▶ **Try it**
Go through the material and copy every line in which "Task" appears.

======== Records provided ========

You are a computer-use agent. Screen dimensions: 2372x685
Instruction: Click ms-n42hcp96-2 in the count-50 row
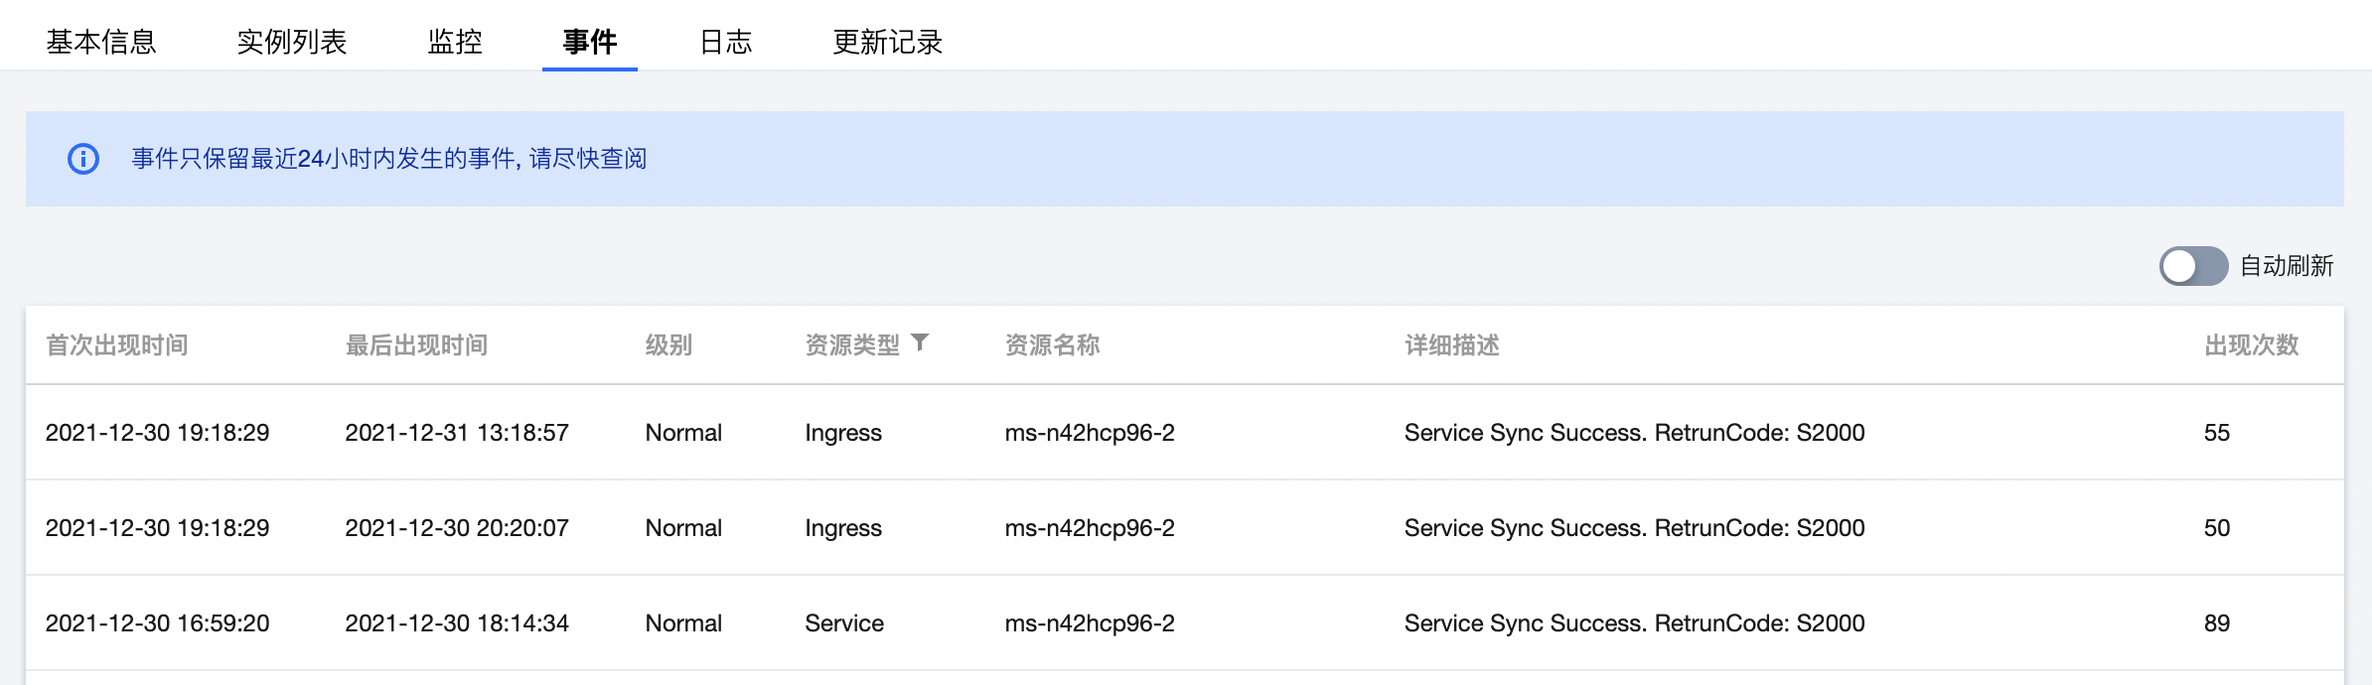pos(1090,528)
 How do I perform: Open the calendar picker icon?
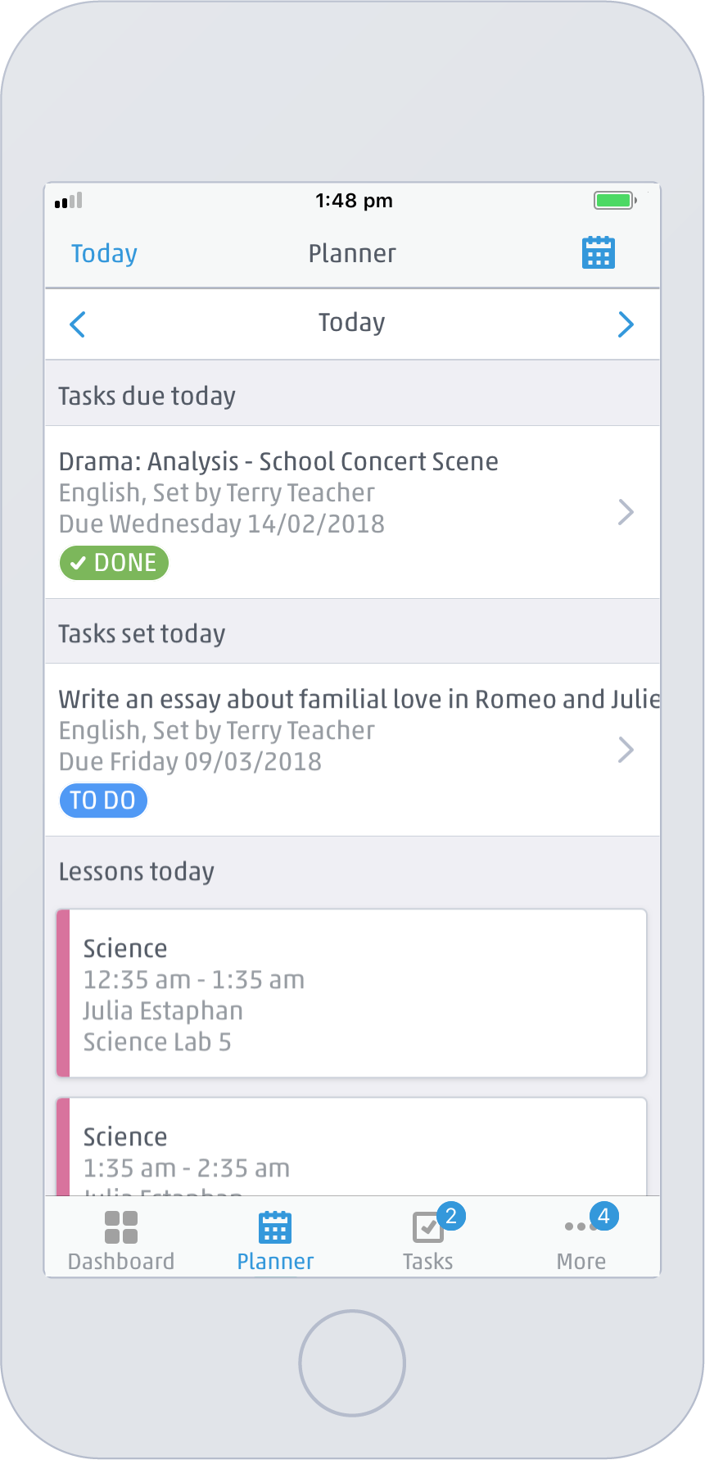598,252
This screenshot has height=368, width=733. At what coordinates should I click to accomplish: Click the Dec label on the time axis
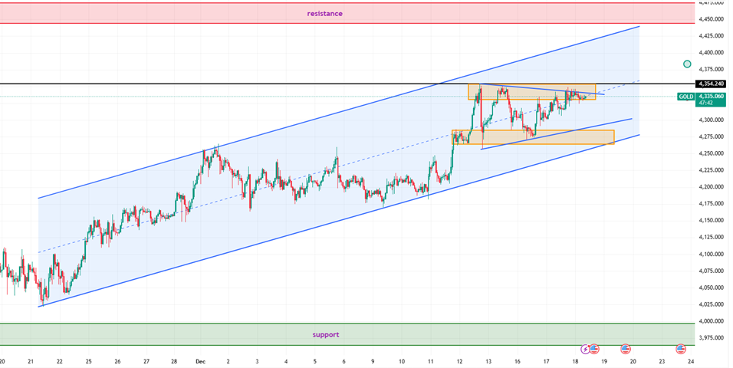pyautogui.click(x=201, y=360)
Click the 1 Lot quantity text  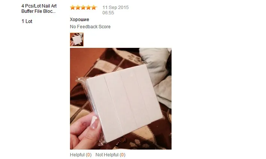click(27, 21)
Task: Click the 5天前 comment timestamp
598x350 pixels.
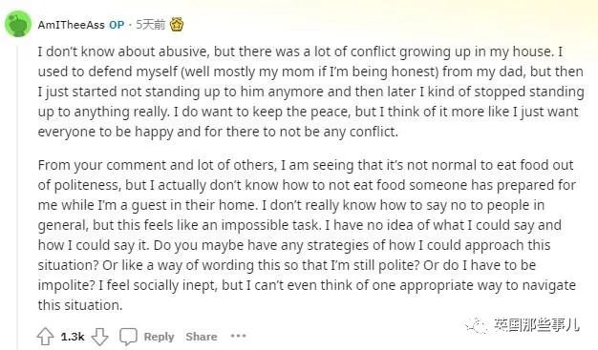Action: click(151, 25)
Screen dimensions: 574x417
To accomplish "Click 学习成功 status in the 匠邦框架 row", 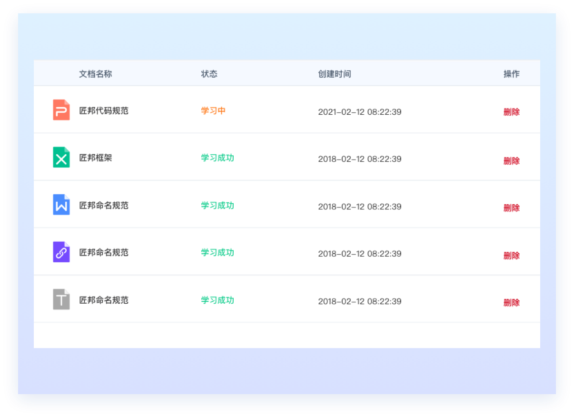I will [218, 158].
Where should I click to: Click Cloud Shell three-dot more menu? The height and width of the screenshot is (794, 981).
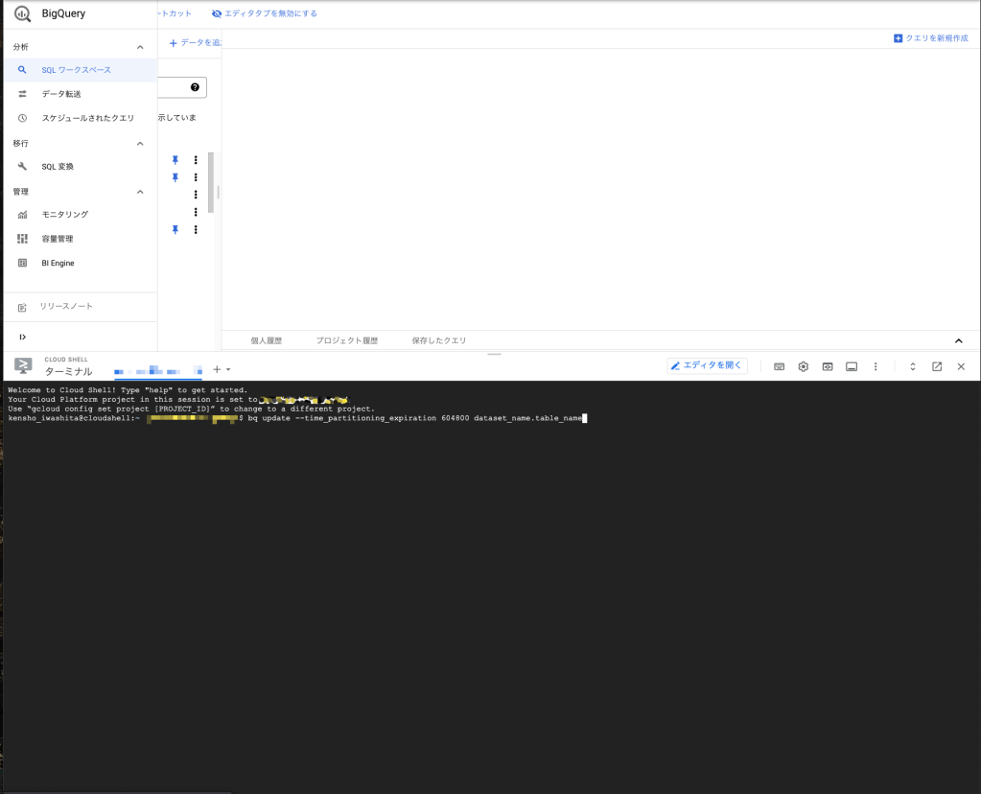click(x=876, y=366)
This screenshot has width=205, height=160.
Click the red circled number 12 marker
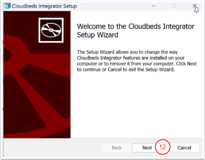click(163, 147)
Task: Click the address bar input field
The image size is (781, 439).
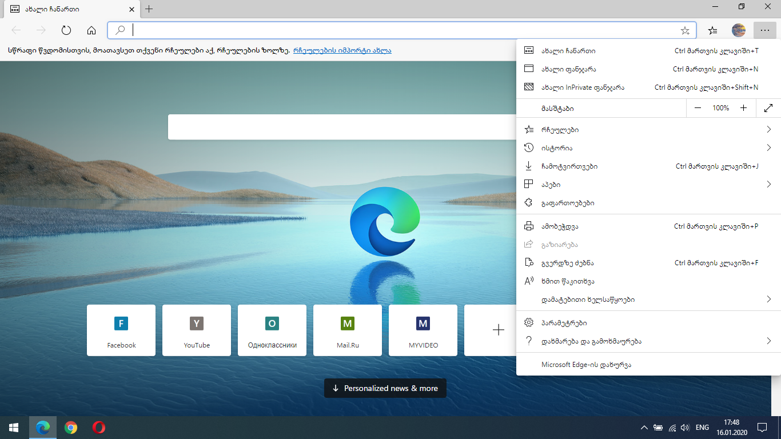Action: [x=400, y=30]
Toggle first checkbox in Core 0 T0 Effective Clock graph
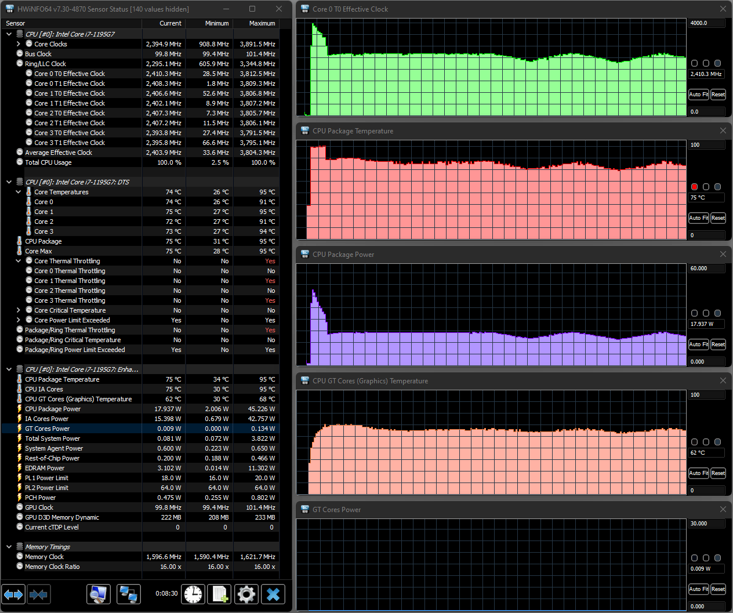The height and width of the screenshot is (613, 733). coord(694,63)
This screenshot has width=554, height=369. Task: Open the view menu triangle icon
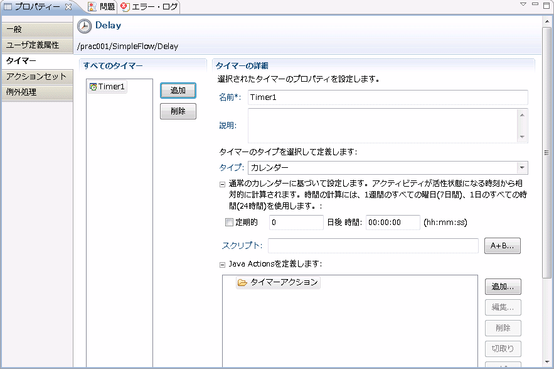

========

▶ **Reply**
Task: Click the 5天前 comment timestamp
Task: Click the address bar input field
This screenshot has width=554, height=369. Task: Open the view menu triangle icon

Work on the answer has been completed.